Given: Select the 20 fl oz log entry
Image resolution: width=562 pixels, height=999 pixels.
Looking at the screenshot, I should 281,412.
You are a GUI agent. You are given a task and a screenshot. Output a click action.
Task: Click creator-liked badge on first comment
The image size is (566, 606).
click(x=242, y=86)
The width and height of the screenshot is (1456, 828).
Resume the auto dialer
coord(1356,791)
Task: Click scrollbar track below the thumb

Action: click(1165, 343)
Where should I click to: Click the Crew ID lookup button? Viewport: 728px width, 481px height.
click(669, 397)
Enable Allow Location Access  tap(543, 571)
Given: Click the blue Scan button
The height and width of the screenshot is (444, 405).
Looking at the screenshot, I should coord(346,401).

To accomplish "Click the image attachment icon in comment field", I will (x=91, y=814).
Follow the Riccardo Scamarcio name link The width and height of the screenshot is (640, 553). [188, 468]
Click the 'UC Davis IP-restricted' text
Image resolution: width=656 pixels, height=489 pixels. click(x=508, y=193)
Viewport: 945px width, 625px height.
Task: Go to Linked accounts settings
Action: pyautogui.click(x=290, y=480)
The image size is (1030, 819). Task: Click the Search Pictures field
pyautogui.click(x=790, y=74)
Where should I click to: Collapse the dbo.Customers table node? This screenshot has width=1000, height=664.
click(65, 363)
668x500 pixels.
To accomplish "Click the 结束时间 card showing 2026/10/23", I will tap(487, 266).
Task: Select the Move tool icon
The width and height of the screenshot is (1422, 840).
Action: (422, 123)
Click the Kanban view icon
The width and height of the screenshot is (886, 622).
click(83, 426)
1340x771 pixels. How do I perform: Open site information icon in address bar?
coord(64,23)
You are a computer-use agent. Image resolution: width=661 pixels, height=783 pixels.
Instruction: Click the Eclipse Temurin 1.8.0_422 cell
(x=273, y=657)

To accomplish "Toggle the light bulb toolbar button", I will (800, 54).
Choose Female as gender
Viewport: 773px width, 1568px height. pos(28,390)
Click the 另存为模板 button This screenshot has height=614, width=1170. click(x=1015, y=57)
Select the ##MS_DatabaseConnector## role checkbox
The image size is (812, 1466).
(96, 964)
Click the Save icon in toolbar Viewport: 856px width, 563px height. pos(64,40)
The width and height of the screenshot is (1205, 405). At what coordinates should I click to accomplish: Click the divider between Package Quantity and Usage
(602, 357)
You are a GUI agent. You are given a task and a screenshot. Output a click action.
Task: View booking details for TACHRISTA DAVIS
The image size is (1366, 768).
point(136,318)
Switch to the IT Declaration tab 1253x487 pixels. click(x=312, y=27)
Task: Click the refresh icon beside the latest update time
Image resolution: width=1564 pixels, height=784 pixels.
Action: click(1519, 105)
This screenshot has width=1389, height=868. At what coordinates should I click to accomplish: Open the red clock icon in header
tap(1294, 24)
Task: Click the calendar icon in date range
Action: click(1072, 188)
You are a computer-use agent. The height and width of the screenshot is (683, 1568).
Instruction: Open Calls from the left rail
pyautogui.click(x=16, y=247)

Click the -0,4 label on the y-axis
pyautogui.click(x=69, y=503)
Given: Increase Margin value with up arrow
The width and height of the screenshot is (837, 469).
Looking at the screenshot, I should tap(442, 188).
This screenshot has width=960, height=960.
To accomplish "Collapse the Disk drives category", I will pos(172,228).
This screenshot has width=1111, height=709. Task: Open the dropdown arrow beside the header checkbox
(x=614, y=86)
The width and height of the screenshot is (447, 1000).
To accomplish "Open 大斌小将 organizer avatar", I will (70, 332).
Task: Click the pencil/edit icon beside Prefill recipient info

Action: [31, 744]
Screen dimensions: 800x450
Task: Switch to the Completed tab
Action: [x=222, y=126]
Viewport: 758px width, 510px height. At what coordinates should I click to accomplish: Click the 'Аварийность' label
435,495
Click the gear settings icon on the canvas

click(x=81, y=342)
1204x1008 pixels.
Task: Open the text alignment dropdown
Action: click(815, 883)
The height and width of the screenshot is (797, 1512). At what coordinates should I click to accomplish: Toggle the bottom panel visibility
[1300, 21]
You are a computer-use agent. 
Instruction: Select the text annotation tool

WORK REQUIRED: All of the records above should be repeated exactly.

OUTPUT OF THE TASK:
Given: Select the 20 fl oz log entry
Image resolution: width=562 pixels, height=999 pixels.
Looking at the screenshot, I should 281,412.
You are a GUI agent. You are given a task and a screenshot. Output a click action.
Task: Click creator-liked badge on first comment
The image size is (566, 606).
click(x=242, y=86)
The width and height of the screenshot is (1456, 828).
Resume the auto dialer
coord(1356,791)
Task: Click scrollbar track below the thumb

Action: click(1165, 343)
Where should I click to: Click the Crew ID lookup button? Viewport: 728px width, 481px height.
click(669, 397)
Enable Allow Location Access  tap(543, 571)
Given: Click the blue Scan button
The height and width of the screenshot is (444, 405).
Looking at the screenshot, I should coord(346,401).

To accomplish "Click the image attachment icon in comment field", I will (x=91, y=814).
Follow the Riccardo Scamarcio name link The width and height of the screenshot is (640, 553). [188, 468]
Click the 'UC Davis IP-restricted' text
Image resolution: width=656 pixels, height=489 pixels. click(x=508, y=193)
Viewport: 945px width, 625px height.
Task: Go to Linked accounts settings
Action: pyautogui.click(x=290, y=480)
The image size is (1030, 819). Task: Click the Search Pictures field
pyautogui.click(x=790, y=74)
Where should I click to: Collapse the dbo.Customers table node? This screenshot has width=1000, height=664.
click(65, 363)
668x500 pixels.
To accomplish "Click the 结束时间 card showing 2026/10/23", I will tap(487, 266).
Task: Select the Move tool icon
The width and height of the screenshot is (1422, 840).
Action: (422, 123)
Click the Kanban view icon
The width and height of the screenshot is (886, 622).
click(83, 426)
1340x771 pixels. How do I perform: Open site information icon in address bar?
coord(64,23)
You are a computer-use agent. Image resolution: width=661 pixels, height=783 pixels.
Instruction: Click the Eclipse Temurin 1.8.0_422 cell
(x=273, y=657)

To accomplish "Toggle the light bulb toolbar button", I will (800, 54).
Choose Female as gender
Viewport: 773px width, 1568px height. pos(28,390)
Click the 另存为模板 button This screenshot has height=614, width=1170. click(x=1015, y=57)
Select the ##MS_DatabaseConnector## role checkbox
The image size is (812, 1466).
(96, 964)
Click the Save icon in toolbar Viewport: 856px width, 563px height. pos(64,40)
The width and height of the screenshot is (1205, 405). At what coordinates should I click to accomplish: Click the divider between Package Quantity and Usage
(602, 357)
You are a GUI agent. You are given a task and a screenshot. Output a click action.
Task: View booking details for TACHRISTA DAVIS
The image size is (1366, 768).
point(136,318)
Switch to the IT Declaration tab 1253x487 pixels. click(x=312, y=27)
Task: Click the refresh icon beside the latest update time
Image resolution: width=1564 pixels, height=784 pixels.
Action: click(1519, 105)
This screenshot has width=1389, height=868. At what coordinates should I click to accomplish: Open the red clock icon in header
tap(1294, 24)
Task: Click the calendar icon in date range
Action: click(1072, 188)
You are a computer-use agent. The height and width of the screenshot is (683, 1568).
Instruction: Open Calls from the left rail
pyautogui.click(x=16, y=247)

Click the -0,4 label on the y-axis
pyautogui.click(x=69, y=503)
Given: Increase Margin value with up arrow
The width and height of the screenshot is (837, 469).
Looking at the screenshot, I should tap(442, 188).
This screenshot has width=960, height=960.
To accomplish "Collapse the Disk drives category", I will pos(172,228).
This screenshot has width=1111, height=709. Task: Open the dropdown arrow beside the header checkbox
(x=614, y=86)
The width and height of the screenshot is (447, 1000).
To accomplish "Open 大斌小将 organizer avatar", I will (70, 332).
Task: Click the pencil/edit icon beside Prefill recipient info

Action: [31, 744]
Screen dimensions: 800x450
Task: Switch to the Completed tab
Action: [x=222, y=126]
Viewport: 758px width, 510px height. At what coordinates should I click to accomplish: Click the 'Аварийность' label
435,495
Click the gear settings icon on the canvas

click(x=81, y=342)
1204x1008 pixels.
Task: Open the text alignment dropdown
Action: click(815, 883)
The height and width of the screenshot is (797, 1512). At what coordinates should I click to accomplish: Toggle the bottom panel visibility
[1300, 21]
You are a computer-use agent. 
Instruction: Select the text annotation tool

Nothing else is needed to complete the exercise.